Foxconn, a Taiwanese electronics company, is already known for assembling Apple’s ubiquitous iPhones. But on Tuesday, Foxconn Chairman Liu Young-way noted that Foxconn is now looking at electric vehicle manufacturing as its new frontier — and it is hoping to assemble EVs for Tesla in the future.
The Foxconn Chairman’s comments were made during the company’s annual Tech Day. The executive noted that Foxconn is looking to replicate its level of success in assembling consumer gadgets such as Apple’s iPhones to electric cars for automakers. And Tesla, being the world’s premier EV company, would be a great client for Foxconn.
“Based on our past records for the PC and cellphone markets… we’re at about 40-45% of the overall market share. So, ambitions-wise, hopefully we are able to achieve the same kind of achievement like in the ICT industry, but we will start small, which is about 5% in 2025. I hope one day we can do Tesla cars for Tesla,” Liu said, according to a Reuters report.
During his talk, Liu noted that Foxconn would not really be selling its own electric cars. Instead, it wants to help its customers sell “a lot” of electric vehicles that will be made in the United States, Taiwan, and Thailand. The Foxconn Chairman added that the company is currently negotiating with partners in India and Indonesia.
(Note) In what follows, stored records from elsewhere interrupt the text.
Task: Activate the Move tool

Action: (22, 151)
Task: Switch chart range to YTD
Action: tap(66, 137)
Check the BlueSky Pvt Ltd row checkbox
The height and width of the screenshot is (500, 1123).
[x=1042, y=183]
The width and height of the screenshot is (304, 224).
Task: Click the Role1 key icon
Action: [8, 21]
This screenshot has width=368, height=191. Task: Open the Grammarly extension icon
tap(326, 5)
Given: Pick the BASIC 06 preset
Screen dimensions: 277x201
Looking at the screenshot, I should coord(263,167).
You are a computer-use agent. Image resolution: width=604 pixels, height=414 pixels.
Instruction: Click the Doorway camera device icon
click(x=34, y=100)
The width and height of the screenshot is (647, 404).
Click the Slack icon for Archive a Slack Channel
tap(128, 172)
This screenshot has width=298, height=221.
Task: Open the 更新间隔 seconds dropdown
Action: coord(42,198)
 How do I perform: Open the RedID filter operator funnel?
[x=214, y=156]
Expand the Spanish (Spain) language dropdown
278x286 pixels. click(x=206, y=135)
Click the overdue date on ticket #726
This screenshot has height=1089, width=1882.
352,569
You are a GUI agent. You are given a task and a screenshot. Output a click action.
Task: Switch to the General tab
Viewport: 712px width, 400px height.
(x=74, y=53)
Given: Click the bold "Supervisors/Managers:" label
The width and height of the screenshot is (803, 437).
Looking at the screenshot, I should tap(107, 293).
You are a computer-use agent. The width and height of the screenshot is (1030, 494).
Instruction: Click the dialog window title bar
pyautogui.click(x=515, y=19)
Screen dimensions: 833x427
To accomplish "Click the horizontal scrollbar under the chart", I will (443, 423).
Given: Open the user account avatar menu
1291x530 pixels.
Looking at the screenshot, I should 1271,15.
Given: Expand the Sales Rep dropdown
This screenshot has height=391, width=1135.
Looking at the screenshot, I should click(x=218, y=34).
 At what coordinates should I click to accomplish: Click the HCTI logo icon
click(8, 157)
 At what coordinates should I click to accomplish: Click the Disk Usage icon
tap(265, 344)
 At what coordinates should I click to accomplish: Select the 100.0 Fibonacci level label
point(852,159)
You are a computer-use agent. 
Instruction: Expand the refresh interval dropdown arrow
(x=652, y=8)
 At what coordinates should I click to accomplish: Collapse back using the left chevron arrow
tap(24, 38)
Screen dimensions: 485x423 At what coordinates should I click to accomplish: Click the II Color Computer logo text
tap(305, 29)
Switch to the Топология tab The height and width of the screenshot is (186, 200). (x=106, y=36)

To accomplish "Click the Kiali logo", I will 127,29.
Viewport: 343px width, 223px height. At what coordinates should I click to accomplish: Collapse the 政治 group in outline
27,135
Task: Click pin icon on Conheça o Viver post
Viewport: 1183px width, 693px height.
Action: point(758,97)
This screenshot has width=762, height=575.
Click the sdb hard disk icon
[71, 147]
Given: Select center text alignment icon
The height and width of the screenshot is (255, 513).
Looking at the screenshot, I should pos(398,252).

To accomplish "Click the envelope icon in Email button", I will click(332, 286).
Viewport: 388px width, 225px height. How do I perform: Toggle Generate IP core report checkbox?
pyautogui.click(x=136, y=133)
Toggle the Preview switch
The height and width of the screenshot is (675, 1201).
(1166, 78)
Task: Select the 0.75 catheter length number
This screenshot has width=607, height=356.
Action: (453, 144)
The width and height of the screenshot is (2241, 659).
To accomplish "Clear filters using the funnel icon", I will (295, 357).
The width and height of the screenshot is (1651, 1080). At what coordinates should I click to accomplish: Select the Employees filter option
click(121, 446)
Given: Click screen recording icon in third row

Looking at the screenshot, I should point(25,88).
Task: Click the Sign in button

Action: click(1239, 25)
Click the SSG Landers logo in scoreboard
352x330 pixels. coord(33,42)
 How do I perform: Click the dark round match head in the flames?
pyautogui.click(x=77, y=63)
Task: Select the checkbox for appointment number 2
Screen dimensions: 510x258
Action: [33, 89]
Liu noted that Foxconn could offer a lot to EV makers, as the company will be leveraging its “48-year-old roots in ICT manufacturing” to potentially halve EV design times and slash development costs by a third. “Despite the challenges of conflict in Europe and COVID globally, Foxconn has maintained our EV strategy. Supply chain resilience has always been Foxconn’s DNA. Our global footprint in 24 countries gives us a huge advantage to meet EV industry demands,” Liu said.
Tesla has not released a statement about the Foxconn Chairman’s statement. However, the electric vehicle maker has made a name for itself for being a company that values vertical integration. Tesla has focused on making its vehicles and their components in-house, with the company currently looking to produce batteries for its cars. This was despite the company also inking large supply deals with key battery makers such as Panasonic, CATL, and LG Energy Solution.
Tesla, however, has ambitious plans for the future, with the company aiming to produce 20 million cars annually by the end of the decade. To accomplish such a task, perhaps the EV maker should probably consider partnering with companies like Foxconn, which already have extensive experience building tech devices.